An electronic book (variously: e-book, eBook, ebook, digital book, or even e-edition) is a book-length publication in digital form, consisting of text, images, or both (sometimes even other multimedia elements such as audio and/or video), and produced on, published through, and readable on computers or other electronic devices. Sometimes the equivalent of a conventional printed book, e-books can also be born digital.
The Oxford Dictionary of English defines the e-book as "an electronic version of a printed book," but e-books can and do exist without any printed equivalent. Commercially produced and sold E-books are usually intended to be read on dedicated e-book readers. However, almost any sophisticated electronic device that features a controllable viewing screen, including computers, many mobile phones, and nearly all smartphones, can also be used to read e-books. Some companies, such as Amazon, with their Kindle for PC software, provide an emulator that allows a user to read their format on other platforms.

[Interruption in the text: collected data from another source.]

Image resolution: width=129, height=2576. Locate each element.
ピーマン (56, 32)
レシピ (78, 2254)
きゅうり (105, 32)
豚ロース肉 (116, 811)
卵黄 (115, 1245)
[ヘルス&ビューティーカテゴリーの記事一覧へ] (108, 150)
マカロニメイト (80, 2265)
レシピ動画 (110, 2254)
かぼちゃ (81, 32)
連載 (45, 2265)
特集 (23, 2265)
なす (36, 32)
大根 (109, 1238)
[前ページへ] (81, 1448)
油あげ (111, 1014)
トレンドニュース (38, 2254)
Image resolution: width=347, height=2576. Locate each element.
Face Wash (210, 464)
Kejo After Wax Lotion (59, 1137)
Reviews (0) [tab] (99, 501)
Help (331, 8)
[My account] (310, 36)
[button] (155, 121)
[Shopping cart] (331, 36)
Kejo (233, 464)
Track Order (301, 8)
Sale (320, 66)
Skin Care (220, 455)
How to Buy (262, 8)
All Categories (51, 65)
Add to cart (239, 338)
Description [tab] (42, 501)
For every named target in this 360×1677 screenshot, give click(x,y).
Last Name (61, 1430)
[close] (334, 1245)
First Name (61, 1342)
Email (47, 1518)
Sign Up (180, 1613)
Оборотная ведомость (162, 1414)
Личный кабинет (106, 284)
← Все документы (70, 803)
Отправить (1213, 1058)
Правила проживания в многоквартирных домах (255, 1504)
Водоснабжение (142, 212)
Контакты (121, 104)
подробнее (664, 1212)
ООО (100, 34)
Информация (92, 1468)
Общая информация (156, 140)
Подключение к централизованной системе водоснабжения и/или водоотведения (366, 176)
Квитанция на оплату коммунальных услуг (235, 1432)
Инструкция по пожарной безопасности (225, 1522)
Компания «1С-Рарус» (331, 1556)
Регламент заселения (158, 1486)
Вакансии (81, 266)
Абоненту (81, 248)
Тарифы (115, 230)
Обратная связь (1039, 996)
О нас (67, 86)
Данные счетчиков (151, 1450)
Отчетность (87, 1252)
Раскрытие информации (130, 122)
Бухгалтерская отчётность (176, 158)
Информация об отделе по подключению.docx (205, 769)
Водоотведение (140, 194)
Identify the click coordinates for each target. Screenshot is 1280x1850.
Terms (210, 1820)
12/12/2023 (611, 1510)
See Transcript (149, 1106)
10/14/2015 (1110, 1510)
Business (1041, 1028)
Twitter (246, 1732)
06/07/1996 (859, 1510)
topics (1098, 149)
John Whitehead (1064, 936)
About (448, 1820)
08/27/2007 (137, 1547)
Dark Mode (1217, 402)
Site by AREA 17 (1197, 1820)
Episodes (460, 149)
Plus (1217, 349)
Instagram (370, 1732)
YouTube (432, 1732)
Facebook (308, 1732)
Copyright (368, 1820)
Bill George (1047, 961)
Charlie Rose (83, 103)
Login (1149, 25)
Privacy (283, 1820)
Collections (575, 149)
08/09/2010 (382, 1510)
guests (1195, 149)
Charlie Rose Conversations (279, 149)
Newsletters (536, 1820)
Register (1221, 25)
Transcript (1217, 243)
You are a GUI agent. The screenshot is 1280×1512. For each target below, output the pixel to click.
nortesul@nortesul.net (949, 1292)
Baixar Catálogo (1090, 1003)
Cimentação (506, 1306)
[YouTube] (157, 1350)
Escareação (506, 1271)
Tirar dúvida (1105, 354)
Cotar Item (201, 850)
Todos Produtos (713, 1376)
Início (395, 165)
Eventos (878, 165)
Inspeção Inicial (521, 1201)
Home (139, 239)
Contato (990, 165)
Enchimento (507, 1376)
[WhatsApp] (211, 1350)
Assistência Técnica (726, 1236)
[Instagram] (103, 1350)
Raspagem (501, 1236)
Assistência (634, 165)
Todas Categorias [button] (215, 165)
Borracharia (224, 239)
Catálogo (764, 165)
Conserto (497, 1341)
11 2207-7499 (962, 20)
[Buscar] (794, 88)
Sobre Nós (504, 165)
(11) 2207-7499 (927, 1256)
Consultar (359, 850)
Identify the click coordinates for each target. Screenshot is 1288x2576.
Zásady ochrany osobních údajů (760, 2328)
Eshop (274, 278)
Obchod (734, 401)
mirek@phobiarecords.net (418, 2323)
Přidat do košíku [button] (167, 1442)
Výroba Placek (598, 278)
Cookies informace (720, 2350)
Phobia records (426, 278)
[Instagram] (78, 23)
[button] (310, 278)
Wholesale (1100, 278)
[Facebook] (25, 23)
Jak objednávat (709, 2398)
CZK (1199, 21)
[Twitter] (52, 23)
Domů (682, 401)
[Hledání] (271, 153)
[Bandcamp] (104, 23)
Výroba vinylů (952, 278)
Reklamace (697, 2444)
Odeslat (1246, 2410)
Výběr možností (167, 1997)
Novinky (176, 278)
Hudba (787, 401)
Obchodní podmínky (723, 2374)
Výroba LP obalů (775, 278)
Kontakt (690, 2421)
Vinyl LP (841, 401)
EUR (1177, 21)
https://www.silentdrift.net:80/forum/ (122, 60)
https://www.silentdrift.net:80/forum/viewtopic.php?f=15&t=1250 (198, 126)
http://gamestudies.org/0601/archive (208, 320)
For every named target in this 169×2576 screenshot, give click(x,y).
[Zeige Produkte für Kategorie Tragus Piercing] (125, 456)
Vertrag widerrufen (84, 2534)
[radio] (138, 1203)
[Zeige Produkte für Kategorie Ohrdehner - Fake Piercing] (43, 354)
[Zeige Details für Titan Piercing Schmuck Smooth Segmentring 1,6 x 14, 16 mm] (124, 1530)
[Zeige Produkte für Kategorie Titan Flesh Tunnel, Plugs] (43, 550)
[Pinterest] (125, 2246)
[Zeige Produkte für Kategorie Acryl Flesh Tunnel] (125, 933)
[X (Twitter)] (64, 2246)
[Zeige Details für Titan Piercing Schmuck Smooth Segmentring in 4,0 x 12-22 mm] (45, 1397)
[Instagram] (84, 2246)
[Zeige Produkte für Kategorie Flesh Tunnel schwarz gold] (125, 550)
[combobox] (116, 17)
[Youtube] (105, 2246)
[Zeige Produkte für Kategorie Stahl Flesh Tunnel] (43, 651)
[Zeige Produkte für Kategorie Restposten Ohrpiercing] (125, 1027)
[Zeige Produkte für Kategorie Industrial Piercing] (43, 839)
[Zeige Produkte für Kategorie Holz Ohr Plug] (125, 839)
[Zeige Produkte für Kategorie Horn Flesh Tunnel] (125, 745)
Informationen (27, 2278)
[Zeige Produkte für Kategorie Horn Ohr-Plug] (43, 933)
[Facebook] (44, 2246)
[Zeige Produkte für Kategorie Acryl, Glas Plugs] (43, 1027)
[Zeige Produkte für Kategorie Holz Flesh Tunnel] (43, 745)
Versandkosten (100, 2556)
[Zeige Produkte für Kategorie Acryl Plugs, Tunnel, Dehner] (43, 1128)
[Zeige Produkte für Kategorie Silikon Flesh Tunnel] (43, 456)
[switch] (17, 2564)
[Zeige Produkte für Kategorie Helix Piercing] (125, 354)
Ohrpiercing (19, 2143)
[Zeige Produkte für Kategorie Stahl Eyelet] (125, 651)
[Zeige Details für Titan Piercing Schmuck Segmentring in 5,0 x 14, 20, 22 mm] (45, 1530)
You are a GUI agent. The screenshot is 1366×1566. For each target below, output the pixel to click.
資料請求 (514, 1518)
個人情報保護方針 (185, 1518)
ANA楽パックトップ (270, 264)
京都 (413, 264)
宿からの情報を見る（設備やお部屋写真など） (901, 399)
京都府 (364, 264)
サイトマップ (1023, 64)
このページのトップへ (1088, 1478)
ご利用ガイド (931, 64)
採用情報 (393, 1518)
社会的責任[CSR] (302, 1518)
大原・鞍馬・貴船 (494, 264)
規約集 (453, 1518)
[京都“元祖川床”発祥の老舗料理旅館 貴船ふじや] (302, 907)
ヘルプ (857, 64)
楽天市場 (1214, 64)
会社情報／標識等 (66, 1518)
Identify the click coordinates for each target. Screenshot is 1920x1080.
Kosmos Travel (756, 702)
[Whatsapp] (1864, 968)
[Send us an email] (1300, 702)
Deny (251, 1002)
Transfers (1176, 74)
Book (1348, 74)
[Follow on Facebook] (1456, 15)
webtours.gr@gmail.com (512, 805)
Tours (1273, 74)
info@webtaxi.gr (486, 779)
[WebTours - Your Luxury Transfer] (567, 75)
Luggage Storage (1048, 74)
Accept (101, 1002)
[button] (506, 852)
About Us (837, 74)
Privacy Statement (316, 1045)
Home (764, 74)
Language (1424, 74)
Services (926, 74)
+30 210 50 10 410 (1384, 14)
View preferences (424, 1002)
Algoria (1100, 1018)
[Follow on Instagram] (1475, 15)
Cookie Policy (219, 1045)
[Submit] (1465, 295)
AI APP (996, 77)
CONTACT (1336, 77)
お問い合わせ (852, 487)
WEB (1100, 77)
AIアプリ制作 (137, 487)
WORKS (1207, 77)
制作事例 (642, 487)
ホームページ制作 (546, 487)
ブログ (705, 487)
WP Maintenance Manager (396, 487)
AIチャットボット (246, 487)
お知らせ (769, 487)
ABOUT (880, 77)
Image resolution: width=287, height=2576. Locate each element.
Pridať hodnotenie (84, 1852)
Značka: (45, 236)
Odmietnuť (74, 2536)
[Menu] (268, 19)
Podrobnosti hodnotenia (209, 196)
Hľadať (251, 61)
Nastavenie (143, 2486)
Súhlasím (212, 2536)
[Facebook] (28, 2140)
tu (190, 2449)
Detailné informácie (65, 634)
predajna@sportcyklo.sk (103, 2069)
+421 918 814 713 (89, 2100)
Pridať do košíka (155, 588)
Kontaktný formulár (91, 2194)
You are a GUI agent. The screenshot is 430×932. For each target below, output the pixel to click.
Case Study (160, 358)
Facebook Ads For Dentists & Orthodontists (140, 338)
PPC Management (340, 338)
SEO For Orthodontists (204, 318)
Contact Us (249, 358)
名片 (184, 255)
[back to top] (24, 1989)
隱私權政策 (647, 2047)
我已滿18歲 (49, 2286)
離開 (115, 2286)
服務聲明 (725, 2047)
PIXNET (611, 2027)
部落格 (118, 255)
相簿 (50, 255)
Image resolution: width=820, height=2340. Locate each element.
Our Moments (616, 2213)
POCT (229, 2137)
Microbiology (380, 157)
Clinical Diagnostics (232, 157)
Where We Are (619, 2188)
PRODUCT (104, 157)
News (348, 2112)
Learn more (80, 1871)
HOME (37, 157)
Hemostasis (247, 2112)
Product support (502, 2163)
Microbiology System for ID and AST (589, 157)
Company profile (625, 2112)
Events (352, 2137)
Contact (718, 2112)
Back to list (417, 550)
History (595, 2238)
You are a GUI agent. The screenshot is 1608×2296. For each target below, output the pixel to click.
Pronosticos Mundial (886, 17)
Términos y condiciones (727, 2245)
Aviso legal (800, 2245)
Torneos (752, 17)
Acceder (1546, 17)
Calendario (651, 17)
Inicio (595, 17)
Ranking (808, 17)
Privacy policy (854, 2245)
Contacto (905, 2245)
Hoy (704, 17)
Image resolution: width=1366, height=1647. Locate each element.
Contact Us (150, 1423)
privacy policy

Amazon Kindle 3, an e-book reader displaying part of an e-book on its screen.
Common and famous eBook formats include:
- ePUB (short for "electronic publication): a free, open, and wide-spread format used by many eBook readers, hardware as well as Android apps
- Mobipocket: Formerly an open format and competitor to ePUB, the reader software was aquired by Amazon in 2005 and had no new open source publications since. The eBook format however remained open; the reader software finally became what we know today as Kindle.
- KF8 (Kindle): Obviously a successor of the Mobipocket format. Used solely for Kindle readers (and the Kindle app, of course).
- PDF (Portable Document Format): Introduced by Adobe, this type preserves the original formatting including pagination and positioning of elements, and thus can reflect a specific printed version even for page references. Widely used on computers, there are also reading (and even editing) apps available for Android.